Interrumpió la conversación la llegada del marqués. Arabela se retiró dejando a Glanville más enamorado que nunca; conoció que su prima tenía echado a perder el entendimiento con las novelas heroicas, pero admiró su memoria y su limpio modo de raciocinar y, convencido de que no podía lograr su gracia si no plegándose a su modo de pensar, no habló más de amor y se dio a fingir un porte muy respetuoso. Pronto advirtió el marqués que su hija miraba a Glanville con menos repugnancia, pronosticó bien de ello y dejó al tiempo y al mérito de su sobrino el cuidado de formar la unión que deseaba.

i por qué] porque. Modernizo de acuerdo con los criterios de edición.

23 ‘no quebrantando ninguna ley’; es el participio de presente del verbo delinquir.

24 Se trata de heroínas del romance heroico francés (vid. «Estudio»).
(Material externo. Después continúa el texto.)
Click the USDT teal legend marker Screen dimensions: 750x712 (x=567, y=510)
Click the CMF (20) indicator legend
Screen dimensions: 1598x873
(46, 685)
Las hermanas Estatira y Parisatis pasan por hijas del rey Darío de Persia en Casandra, el libro de La Calprenède (Cassandre, 5 vols., 1642–1645), mientras que Clelia es la protagonista de la novela de igual nombre de Madeleine Scudéry (Clélie, histoire romaine, 10 volúmenes, 1654-1660). Mandana, en fin, es la princesa amada por Artamenes en otra novela de Scudéry de título idéntico al pretendiente (Artamène ou le Grand Cyrus, 1649-1653). [Dalziel 391.]
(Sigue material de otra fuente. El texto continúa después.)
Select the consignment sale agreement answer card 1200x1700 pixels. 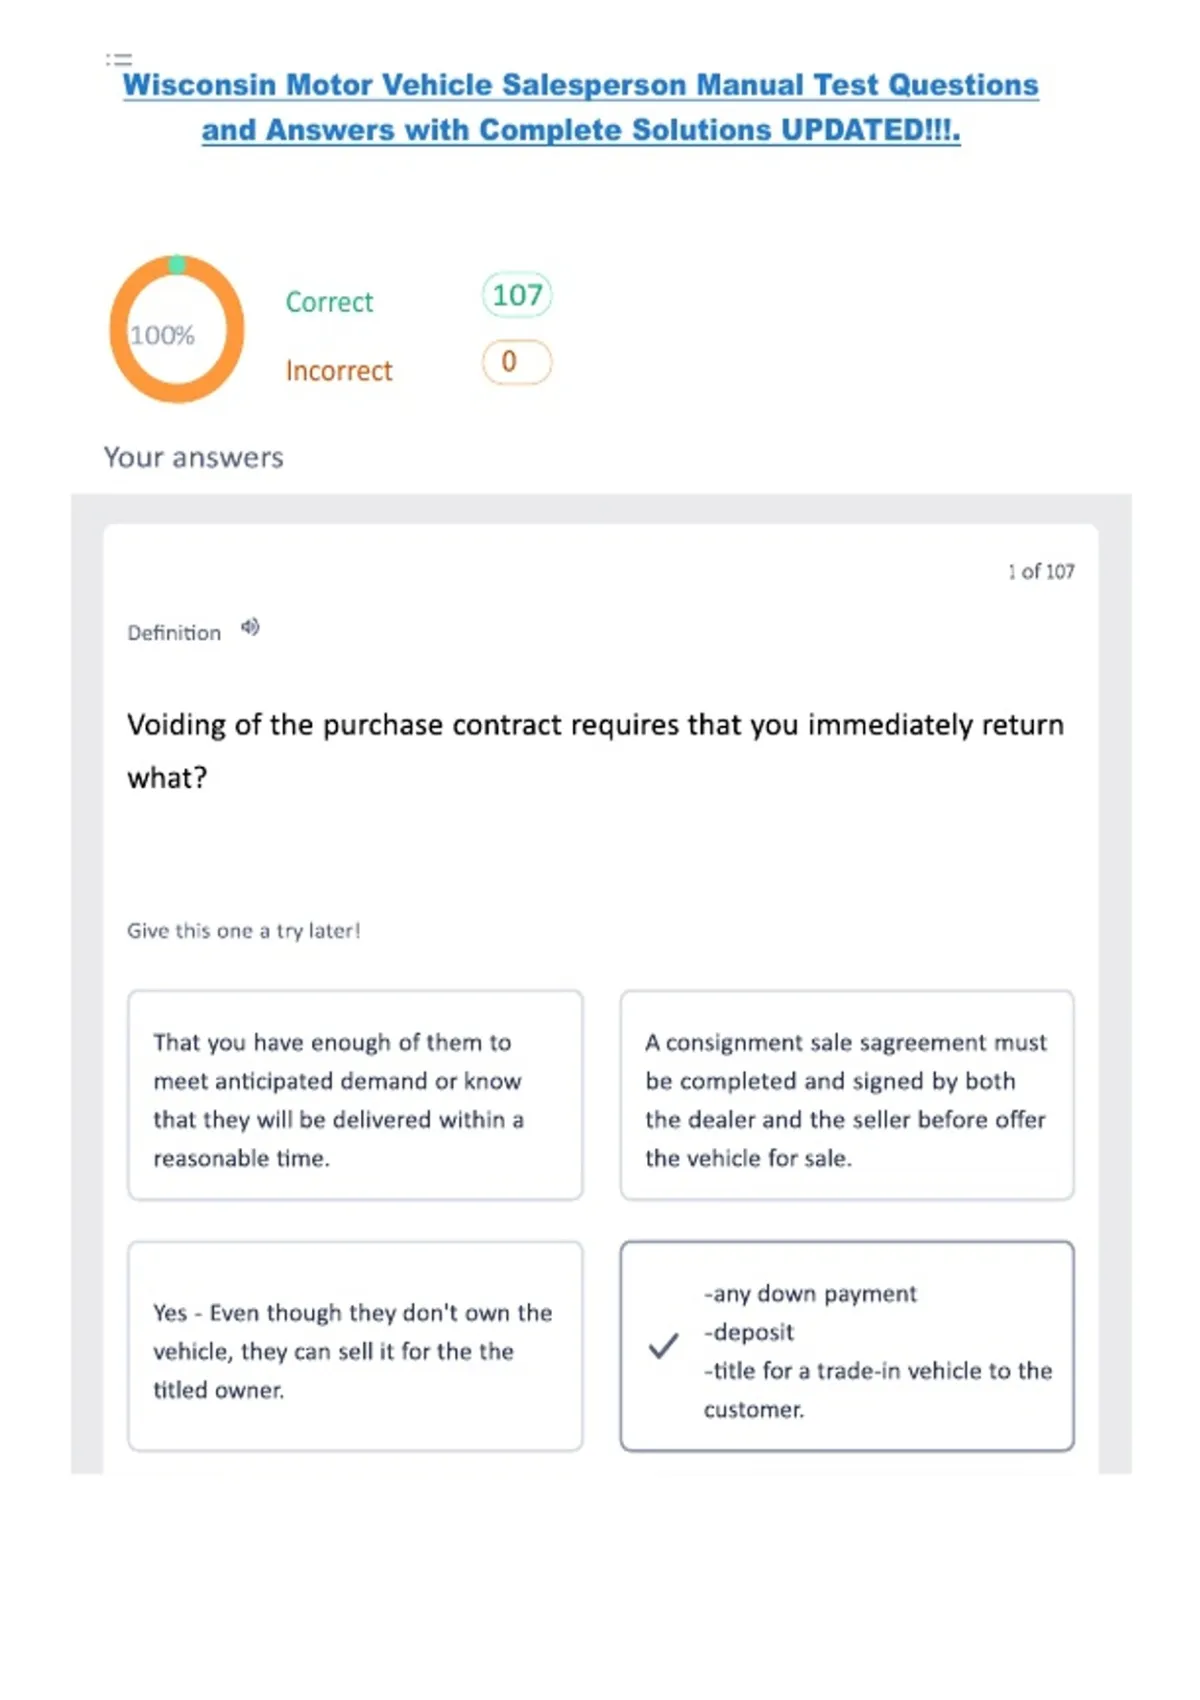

25 Arabela identifica a su pretendiente con otros procedentes de las novelas de Scudéry o La Calprenède de comportamiento poco ejemplar (Tiribazos y Artajes), frente a otros (Orondates, Artajerjes, Aronces (el «ilustre amante de Clelia»), que representan todo lo contrario. Los dos primeros remiten a Cléopâtre (10 vols., 1648-1658) de La Calprenéde y a Artamène (ya referido) de Scudéry; los tres restantes nuevamente a Cassandre (Orondates y Artajerjes) y a Clélie (Aronces). [Dalziel 391.]